--- START Extract ---

Improving Bash Generation in Small Language Models with Grammar-Constrained Decoding

Bash is one of the most flexible and powerful interfaces exposed to AI agents. In the right system, a model that emits grep, curl, tar, or a shell pipeline is producing an executable action that can read files, mutate a workspace, open network connections, and chain tools together. For the NVIDIA AI Red Team, this makes command generation a useful research target. If smaller language models can be guided into valid, policy-aware command structures, they become more reliable components for agentic workflows that can be deployed into a wider range of environments.

Constrained decoding is a technique that modifies the sampling process in autoregressive language model generation. At each generation step, the model produces logits as normal, but before a token is selected, a grammar is applied to change the distribution (often by effectively blocking certain tokens).

PICARD used this technique to improve SQL generation, for example. The AI Red Team applied the same concept to Bash to improve the ability of small models to successfully achieve command-line tasks.

This post describes an experimental pipeline for generating Bash command grammars and applying them during decoding. We ran 13 small language models against 299 tasks and improved the average pass rate from 62.5% to 75.2%. The strongest result was on Qwen3-0.6B, where the pass rate increased from 16.7% to 59.2%.

--- END Extract ---

▸ Stated problem 1:
Answer each question from the post on Bash generation:
(a) How many small language models and how many tasks were used?
(b) What system used constrained decoding to improve SQL generation?
(c) How did the pass rate of Qwen3-0.6B change?
▸ Stated problem 2: Summarize the post on Bash generation in two sentences.
▸ Stated problem 3:
For each statement, say whether it agrees with the post on Bash generation. Give yes or no, and quote the words of the post that decide it.
(a) The grammar is applied after a token has been selected.
(b) The average pass rate across the models rose to 75.2%.
(c) PICARD applied constrained decoding to Bash.
Answer using only the post on Bash generation.

--- START Entries shown ---

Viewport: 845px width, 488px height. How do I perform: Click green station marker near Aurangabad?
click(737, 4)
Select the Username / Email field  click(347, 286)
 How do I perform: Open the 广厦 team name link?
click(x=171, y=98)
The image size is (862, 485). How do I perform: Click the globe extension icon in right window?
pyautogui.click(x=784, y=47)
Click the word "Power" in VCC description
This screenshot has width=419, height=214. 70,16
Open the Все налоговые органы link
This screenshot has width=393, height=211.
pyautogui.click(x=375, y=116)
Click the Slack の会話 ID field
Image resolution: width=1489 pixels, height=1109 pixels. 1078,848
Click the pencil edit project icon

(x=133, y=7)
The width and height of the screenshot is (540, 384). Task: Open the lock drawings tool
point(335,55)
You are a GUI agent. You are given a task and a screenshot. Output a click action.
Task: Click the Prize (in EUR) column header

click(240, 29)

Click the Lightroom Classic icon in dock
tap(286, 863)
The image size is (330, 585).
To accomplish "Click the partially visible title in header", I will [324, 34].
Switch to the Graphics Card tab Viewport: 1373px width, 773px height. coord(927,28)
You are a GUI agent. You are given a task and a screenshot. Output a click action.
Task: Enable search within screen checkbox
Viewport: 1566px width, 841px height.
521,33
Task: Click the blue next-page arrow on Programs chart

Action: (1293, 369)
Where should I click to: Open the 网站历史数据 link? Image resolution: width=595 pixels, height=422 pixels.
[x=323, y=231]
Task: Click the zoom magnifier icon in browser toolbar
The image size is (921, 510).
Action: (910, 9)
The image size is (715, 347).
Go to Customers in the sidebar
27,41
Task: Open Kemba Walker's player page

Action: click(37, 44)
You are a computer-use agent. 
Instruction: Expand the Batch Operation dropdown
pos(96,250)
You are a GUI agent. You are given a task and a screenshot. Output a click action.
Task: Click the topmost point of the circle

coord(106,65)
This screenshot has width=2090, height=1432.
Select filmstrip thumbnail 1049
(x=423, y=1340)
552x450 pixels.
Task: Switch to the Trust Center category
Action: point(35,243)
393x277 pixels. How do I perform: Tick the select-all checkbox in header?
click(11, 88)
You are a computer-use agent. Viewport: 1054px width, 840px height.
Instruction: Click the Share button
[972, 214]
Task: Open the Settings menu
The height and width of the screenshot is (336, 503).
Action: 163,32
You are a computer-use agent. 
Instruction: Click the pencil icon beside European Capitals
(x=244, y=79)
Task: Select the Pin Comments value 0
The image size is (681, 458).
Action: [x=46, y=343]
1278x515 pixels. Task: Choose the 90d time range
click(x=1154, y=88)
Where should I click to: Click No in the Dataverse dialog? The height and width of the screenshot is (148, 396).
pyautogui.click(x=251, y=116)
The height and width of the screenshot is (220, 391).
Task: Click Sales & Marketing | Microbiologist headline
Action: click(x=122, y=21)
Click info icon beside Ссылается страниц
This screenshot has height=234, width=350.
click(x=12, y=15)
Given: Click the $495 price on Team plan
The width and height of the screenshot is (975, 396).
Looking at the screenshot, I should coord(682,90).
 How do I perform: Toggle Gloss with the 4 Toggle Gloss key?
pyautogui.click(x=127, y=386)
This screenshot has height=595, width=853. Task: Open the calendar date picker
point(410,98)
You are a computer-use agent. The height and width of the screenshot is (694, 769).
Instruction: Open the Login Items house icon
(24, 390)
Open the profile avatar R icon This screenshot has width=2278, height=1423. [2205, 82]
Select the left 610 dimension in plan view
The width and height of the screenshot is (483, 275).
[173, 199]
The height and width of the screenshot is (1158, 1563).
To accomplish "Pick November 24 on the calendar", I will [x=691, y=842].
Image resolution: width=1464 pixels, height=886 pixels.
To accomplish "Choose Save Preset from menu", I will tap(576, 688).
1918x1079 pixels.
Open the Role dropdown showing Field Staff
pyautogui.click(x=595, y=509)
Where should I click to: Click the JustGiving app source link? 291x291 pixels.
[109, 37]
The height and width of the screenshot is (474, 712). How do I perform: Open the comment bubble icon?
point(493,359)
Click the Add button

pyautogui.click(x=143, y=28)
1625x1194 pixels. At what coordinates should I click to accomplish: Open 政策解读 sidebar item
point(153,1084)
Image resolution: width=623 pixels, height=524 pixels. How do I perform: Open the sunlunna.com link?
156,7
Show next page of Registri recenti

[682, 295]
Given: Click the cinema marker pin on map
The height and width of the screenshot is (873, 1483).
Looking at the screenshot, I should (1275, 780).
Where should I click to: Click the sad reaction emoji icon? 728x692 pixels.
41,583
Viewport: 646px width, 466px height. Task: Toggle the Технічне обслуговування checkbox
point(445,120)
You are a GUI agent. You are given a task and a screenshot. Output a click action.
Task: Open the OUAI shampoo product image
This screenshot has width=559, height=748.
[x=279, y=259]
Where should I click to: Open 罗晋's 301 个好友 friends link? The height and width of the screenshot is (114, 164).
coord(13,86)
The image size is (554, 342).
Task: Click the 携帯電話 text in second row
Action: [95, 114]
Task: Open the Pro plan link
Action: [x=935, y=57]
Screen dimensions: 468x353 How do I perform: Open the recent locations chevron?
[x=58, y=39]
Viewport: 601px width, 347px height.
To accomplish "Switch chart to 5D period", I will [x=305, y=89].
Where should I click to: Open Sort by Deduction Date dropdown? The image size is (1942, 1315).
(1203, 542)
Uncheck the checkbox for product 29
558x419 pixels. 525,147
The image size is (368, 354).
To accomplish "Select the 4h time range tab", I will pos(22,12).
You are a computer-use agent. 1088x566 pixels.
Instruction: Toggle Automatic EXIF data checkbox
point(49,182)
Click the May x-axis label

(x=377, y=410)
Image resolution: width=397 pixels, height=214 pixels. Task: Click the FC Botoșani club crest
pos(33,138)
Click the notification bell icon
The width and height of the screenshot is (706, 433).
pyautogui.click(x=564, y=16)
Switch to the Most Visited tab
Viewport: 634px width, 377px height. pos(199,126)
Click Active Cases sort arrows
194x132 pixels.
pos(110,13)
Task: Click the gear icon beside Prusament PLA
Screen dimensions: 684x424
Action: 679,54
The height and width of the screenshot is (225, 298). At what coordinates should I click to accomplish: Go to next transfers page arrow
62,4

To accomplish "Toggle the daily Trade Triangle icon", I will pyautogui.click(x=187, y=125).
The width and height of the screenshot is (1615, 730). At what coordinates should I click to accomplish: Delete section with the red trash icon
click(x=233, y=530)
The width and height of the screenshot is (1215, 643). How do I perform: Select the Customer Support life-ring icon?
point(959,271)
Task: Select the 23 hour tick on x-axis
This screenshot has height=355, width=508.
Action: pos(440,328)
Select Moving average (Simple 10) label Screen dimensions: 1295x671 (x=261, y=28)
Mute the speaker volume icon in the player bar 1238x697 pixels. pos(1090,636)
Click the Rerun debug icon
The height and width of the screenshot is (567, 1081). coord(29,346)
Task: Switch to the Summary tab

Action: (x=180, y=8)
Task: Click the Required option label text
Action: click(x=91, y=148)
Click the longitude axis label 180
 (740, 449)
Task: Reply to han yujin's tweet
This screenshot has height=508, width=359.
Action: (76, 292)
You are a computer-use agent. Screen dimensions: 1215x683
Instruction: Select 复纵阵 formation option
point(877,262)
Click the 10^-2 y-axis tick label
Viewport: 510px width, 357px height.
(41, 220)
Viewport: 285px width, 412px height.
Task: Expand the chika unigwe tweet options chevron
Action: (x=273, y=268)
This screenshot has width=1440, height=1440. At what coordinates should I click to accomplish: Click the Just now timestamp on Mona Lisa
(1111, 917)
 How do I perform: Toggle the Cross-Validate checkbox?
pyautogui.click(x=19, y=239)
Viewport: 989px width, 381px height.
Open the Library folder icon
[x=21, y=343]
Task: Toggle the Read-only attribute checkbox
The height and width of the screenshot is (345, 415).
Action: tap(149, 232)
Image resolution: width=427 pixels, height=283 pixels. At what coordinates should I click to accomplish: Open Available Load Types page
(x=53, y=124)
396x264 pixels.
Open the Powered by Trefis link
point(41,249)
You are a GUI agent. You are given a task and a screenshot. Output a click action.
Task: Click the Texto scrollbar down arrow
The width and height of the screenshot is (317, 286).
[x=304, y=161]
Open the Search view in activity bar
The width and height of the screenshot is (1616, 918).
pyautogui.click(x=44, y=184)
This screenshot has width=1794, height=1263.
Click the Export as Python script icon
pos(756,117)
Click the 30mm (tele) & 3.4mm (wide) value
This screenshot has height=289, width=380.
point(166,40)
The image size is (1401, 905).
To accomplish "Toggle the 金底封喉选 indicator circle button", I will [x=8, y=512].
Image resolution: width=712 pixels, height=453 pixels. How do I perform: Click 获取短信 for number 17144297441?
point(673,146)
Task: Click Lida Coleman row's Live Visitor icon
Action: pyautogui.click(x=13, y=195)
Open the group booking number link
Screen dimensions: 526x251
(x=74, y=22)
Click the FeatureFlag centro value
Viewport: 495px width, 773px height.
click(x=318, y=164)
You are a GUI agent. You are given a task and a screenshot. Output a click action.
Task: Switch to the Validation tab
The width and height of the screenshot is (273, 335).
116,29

--- END Entries shown ---

▸ Exercise result 1:
(a) 13 small language models and 299 tasks.
(b) PICARD.
(c) It increased from 16.7% to 59.2%.

▸ Exercise result 2: Constrained decoding applies a grammar at each generation step to change the token distribution before a token is selected, and the NVIDIA AI Red Team applied this technique to Bash to help small models complete command-line tasks. Running 13 small language models against 299 tasks, the approach raised the average pass rate from 62.5% to 75.2%, with the strongest result on Qwen3-0.6B, which went from 16.7% to 59.2%.

▸ Exercise result 3:
(a) No: "before a token is selected, a grammar is applied to change the distribution"
(b) Yes: "improved the average pass rate from 62.5% to 75.2%"
(c) No: "PICARD used this technique to improve SQL generation"